> Stored items
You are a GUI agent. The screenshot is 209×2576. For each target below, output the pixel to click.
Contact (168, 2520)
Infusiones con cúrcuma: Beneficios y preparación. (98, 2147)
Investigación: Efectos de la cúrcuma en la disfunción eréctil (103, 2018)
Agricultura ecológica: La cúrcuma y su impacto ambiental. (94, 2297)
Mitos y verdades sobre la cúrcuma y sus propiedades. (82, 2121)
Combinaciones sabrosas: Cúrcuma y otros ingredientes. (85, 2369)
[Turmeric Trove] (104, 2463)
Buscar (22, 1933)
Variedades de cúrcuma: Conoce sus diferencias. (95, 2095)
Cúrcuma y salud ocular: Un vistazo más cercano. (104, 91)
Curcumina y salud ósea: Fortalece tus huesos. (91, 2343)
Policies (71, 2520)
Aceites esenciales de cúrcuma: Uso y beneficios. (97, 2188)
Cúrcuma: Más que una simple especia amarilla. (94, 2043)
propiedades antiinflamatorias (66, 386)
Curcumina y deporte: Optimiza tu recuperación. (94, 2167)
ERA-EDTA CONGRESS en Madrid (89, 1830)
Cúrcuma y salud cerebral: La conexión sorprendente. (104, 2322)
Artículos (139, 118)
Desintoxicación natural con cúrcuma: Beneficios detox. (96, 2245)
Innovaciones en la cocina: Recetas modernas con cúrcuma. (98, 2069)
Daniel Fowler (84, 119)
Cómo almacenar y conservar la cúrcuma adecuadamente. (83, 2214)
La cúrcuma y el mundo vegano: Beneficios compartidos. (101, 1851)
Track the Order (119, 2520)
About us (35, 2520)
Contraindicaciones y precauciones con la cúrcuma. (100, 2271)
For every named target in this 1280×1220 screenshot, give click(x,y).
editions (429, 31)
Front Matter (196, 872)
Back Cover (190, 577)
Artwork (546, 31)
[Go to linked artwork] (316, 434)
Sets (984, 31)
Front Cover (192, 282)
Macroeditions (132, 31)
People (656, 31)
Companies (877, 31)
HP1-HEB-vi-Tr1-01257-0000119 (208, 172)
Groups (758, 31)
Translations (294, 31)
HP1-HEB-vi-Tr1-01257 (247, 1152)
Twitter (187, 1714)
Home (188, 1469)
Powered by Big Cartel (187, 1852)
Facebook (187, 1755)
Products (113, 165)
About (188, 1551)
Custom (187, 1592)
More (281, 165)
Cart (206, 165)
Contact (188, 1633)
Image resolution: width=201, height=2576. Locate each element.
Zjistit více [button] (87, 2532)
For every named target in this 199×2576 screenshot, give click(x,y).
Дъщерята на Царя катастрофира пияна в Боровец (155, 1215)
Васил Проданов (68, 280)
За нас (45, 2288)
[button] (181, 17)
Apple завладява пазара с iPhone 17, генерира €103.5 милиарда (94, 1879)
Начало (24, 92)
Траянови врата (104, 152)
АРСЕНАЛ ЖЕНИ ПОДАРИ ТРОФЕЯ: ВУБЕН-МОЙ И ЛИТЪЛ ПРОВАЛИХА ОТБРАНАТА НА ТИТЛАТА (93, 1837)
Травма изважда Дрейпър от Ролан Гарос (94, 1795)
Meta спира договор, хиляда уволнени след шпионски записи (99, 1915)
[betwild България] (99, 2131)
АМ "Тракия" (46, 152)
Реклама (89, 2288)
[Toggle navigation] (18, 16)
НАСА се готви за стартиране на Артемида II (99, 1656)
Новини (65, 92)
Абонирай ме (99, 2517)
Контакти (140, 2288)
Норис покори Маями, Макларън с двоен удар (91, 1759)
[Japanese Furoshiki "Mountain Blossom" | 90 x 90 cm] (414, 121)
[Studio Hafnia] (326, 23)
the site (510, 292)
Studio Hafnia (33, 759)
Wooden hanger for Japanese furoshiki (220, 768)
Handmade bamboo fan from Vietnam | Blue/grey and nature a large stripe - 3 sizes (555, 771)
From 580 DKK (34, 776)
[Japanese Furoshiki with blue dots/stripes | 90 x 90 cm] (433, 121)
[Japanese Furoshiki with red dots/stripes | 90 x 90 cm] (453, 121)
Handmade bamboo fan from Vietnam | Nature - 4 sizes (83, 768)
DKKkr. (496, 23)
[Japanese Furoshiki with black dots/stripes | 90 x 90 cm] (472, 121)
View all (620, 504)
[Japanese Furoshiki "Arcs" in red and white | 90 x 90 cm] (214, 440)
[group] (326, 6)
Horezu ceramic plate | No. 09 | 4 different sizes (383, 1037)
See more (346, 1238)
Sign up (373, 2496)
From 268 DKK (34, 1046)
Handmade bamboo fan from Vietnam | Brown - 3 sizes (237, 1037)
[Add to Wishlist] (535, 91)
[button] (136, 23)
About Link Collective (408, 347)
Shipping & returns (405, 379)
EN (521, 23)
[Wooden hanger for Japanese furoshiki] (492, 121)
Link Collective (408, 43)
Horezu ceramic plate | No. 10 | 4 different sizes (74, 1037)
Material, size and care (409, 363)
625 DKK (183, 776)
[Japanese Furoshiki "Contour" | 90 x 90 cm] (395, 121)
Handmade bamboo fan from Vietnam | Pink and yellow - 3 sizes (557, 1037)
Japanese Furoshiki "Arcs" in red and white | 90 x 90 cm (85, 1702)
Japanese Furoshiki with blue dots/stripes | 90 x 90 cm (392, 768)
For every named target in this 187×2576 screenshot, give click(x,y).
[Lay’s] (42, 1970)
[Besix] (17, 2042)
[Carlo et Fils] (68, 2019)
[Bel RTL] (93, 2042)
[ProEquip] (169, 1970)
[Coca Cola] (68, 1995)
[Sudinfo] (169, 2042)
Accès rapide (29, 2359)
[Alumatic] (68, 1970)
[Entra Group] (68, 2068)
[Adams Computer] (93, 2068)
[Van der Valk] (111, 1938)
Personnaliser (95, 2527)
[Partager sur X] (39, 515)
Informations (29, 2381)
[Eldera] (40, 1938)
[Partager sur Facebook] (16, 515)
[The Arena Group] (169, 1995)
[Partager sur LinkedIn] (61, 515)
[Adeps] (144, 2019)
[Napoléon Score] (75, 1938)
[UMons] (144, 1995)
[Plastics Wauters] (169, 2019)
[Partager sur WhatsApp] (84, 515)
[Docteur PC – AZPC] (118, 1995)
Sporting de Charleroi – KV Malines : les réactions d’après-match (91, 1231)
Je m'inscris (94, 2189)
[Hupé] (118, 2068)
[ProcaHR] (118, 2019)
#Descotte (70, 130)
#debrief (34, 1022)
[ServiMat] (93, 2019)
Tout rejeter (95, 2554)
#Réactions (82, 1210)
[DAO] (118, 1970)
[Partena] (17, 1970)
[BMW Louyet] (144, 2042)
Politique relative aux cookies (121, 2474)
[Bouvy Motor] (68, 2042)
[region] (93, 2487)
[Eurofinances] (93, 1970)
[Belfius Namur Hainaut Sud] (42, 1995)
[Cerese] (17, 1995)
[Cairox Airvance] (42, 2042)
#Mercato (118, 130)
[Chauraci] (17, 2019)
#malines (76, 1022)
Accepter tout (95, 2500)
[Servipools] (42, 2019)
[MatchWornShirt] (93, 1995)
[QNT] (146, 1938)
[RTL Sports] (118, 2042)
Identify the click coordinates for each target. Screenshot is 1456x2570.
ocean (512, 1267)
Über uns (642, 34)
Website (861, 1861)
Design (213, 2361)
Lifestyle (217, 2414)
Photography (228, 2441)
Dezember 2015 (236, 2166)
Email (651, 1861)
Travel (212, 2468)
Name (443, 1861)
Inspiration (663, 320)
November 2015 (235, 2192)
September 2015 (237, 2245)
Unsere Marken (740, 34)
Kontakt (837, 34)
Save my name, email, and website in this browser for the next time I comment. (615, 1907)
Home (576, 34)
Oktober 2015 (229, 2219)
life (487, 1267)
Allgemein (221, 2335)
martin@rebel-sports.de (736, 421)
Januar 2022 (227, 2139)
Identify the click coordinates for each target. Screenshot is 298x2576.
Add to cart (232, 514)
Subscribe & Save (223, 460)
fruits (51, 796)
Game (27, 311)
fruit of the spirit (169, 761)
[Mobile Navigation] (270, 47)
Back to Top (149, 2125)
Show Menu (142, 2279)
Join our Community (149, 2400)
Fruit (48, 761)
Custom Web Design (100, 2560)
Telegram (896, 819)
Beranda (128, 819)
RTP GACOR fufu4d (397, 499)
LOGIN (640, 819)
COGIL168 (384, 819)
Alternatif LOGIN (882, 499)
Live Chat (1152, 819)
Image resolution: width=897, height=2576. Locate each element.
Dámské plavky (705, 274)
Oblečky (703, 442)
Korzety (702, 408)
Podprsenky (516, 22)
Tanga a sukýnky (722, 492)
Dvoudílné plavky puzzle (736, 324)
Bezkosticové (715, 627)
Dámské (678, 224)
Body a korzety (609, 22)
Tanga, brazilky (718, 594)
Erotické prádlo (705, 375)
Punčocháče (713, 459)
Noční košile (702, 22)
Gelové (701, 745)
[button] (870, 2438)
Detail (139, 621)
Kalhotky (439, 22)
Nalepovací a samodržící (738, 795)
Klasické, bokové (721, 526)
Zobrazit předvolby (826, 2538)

> Task directions
Please print exactly what appears from the first line of the data through the line with "Investigación: Efectos de", including both of those lines and nothing past them.

> Final answer
You are a GUI agent. The screenshot is 209×2576. For each target below, output the pixel to click.
Contact (168, 2520)
Infusiones con cúrcuma: Beneficios y preparación. (98, 2147)
Investigación: Efectos de la cúrcuma en la disfunción eréctil (103, 2018)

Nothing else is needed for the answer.